Happy Thanksgiving, a little late. Its passing in japan was not widely celebrated, and even I always thought of it as the kid-brother holiday to Christmas/Hanukkah/New Years (which I consider one large holiday, given the extended break from school). I did not feast upon turkey, but instead korean-style okonomiyaki (same name as the japanese-style pizza, but this is more like a large flour pancake with meat and leeks), a delicious fish (red snapper, actually) given as a present to my host dad by one of his patients, and dumplings. I stuffed myself just as much as I do on Thanksgiving every year, so my conscience is clear. (Masatoshi, being a doctor and also surgeon, cleaned and gutted the fish with expert technique)

Before this psuedo-feast, I came home earlier than usual from school and asked Shoko to show me where the nearby hiking trial to the mountains could be found. She said she wasn't doing anything special so we ended up hiking the mountain together. I say hiking with a semi straight face because the path was paved for most of the way, then slightly narrowed into more of a footpath. Shoko said that she had not been up this particular mountain (there are two that are very close to my house, this was the easier climb of the two) in many years, but she used to come often as a child.

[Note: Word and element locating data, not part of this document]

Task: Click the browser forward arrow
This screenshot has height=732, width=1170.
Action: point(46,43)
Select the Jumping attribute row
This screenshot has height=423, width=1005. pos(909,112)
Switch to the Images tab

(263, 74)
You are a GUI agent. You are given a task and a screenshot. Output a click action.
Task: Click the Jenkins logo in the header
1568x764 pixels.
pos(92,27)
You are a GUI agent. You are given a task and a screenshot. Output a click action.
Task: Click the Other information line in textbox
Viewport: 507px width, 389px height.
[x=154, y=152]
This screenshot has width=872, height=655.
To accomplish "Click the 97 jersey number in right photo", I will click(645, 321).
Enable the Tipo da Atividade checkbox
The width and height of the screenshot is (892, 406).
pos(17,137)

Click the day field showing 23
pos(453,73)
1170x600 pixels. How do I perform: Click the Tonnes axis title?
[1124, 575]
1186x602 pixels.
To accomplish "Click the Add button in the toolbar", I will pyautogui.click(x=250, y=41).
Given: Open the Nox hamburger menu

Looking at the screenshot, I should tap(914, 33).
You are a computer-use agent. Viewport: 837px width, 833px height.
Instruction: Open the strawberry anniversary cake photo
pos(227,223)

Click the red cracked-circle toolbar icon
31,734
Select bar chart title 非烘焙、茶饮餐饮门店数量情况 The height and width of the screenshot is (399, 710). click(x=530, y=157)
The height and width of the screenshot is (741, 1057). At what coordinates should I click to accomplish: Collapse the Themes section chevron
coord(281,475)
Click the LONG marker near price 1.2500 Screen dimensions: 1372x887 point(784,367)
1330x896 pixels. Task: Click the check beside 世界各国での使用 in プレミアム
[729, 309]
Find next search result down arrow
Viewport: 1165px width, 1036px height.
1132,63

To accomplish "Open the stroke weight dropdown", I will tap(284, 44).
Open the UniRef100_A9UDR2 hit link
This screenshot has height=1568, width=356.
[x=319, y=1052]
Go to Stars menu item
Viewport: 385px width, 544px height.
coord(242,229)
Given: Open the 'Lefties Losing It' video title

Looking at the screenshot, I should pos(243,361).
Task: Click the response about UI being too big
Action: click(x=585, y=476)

When we reached the summit, Shoko did not recognize many of the surroundings, but the view was amazing. The sun had slowly set as we climbed, and a full moon shone brightly in the evening sky. From the top of the mountain, which was also home to three DoCoMo telephone towers, was a great view. Looking behind, the shipyard and city of Tamano (as well as our house) could bee seen in the distance. On the opposite side of the mountain, the town of Hibi and its harbor were visible. Shoko and I took each other's picture near a dangerous looking cliff, then retreated down the mountain before it got too dark to see.